The only other wingers I have used are at club training days. They are great, I have no idea what brands, but they are bigger launchers and looked like the pictures I have seen of the Zingers. I simply could not do with them, what I have been doing so far with the Bird's Up. So for my needs it has been perfect!


----------



## Wayne Dibbley

BBGr, can you pm me? I'm curious about your vehemence in your attacks on "slingers" each and every thread they come up on? Something I'm not aware of perhaps.

I used the 807's all season successfully - sometimes I did tweak the bands to get the throw I wanted/needed - however they did the job - I NEVER had a magnet give out untimely, ever, not once.

I'm eager to get the 808's going now and think they have the features I need to help out, particularly when I happen to be training alone - new sound, speaker, etc.

In my opinion Bob's done a pretty good job of improving an innovative winger concept - a flyer pouch addition, and "throw them into the next county" rubber/set up, would silence about everything you've (BBG?) had to say - other than your dislike of the remote.

As it is, I've dropped, lost, found again, tossed around the truck and otherwise abused the remotes I have and they continued to work fine.

Furthermore for the price point w/electronics, particularly now with sound, I don't think there's a comparable on the market. Bob has always been immediate to respond to questions asked, customer service and etc., nice guy to deal with.
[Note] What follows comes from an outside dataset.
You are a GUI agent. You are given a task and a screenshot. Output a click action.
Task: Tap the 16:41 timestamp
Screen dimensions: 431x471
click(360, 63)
I have thrown mock/flyer pigeons (wing clipped) out of the slingers - works great, dogs love it. 

All the best

Wayne


----------



## Ken Newcomb

After being asked to use them as a judge for an HRC event and having a terrible time getting consistant marks thrown we scrapped them and pulled out my Gunner's Up and everyone was much happier the rest of the day.


----------



## Slinger Guru

WHILE I REFUSE TO GET INTO A PI$$IN' MATCH, FACTS ARE FACTS AND ITS IMPORTANT THAT CORRECTIONS BE MADE.



badbullgator said:


> Well other than as Greg pointed out about the magnet letting go when the battery gets low,
> I'VE NEVER HAD AN OWNER TELL ME AND I'VE NEVER SEEN ONE POST WHERE IT WAS REPORTED THAT THEY HAD THIS PROBLEM, EVER
> HOWEVER, I'VE READ A LOT OF POSTS ABOUT FAILING WIRING, SERVOS, SOLENOIDS AND LATCHES.
> 
> they fact that they don’t throw live birds,
> ALL THAT IS NEEDED TO THROW LIVE BIRDS IS TO ORDER OUR BIRD RESTRAINT POUCH, EITHER WHEN BUYING THE LAUNCHER OR AS AN AFTERTHOUGHT AND JUST CHANGE IT THE SAME WAY YOU WOULD ON OTHER LAUNCHERS. IT SELLS FOR $29.95 + 5.00 SHIPPING, AND WILL FIT ANY LAUNCHER THAT USES 7/16" OUTSIDE DIAMETER TUBING. NEW? YES
> 
> the transmitter (at least the ones I have seen) are flimsy,
> THE TRANSMITTER WE USE NOW IS 1" X 1-5/8" X 5-1/2" WITH A 9-1/2" EXTENDABLE ANTENNA WHICH GIVES THIS TRANSMITTTER THE ABILITY TO OPERATE OUR LAUNCHERS AT 1000 YARDS. IT HAS AN ON-OFF SWITCH, OPERATES ON A 9 VOLT RADIO TYPE BATTERY, AND FITS EASILY IN A SHIRT POCKET. IT'S ALSO WHITE SO IF IT IS DROPPED, IT IS EASILY FOUND.
> 
> they are awkward to carry and set-up,
> REALLY, WITH THE IMPROVED CARRY HANDLE IT'S HARD TO IMAGINE HOW THEY BE DESCRIBED AS AWKWARD. ONE CAN EASILY CARRY 4 BASES AND CARRY BAGS WITH THE ARMS AND POUCHES INTO THE FIELD. SETUP IS SO EASY A CHILD CAN DO IT. YOU JUST PUT THE 4 ROUND ARMS INTO THEIR RESPECTIVE SOCKET AND YOUR DONE.
> 
> and don’t throw that well….
> MY TESTS SHOW THAT THE SLINGER AND THE FEATHERWEIGHT BOTH, OUT THROW BOTH OF MY COMPETITORS MINI LAUNCHERS. I WILL CLAIM THAT THE SLINGER MODELS WITH THE EXTENSION ARMS, MIGHT BE EQUALLED, BUT CANNOT BE OUT THROWN.
> 
> nothing is wrong with them.
> I LIKE THIS!  FACT IS, WHEN YOU LOAD THE TENSION ON THE RUBBERS, YOUR HANDS NEVER HAVE TO BE IN THE PATH OF AN UNEXPECTED RELEASE. AND, THESE LAUNCHERS WILL NEVER FLIP OVER AND INJURE A LOADER.
> 
> I am sure some people can get by with them,
> I HAVE SOME FULL TIME SUCCESSFUL TRAINERS USING THESE PRODUCTS, AND AT LEAST ONE HAS PASSED 4 DOGS THROUGH THE HRC GRAND. HE IS ECSTATIC WITH THEM BECAUSE HE CAN CARRY FOUR OF THEM IN A DOG BOX AND DOESN'T HAVE TO PULL A TRAILER ANYMORE.
> 
> but why when you can get a days end, Gunners Up, or Zinger that does not have all that and is much easier to work with?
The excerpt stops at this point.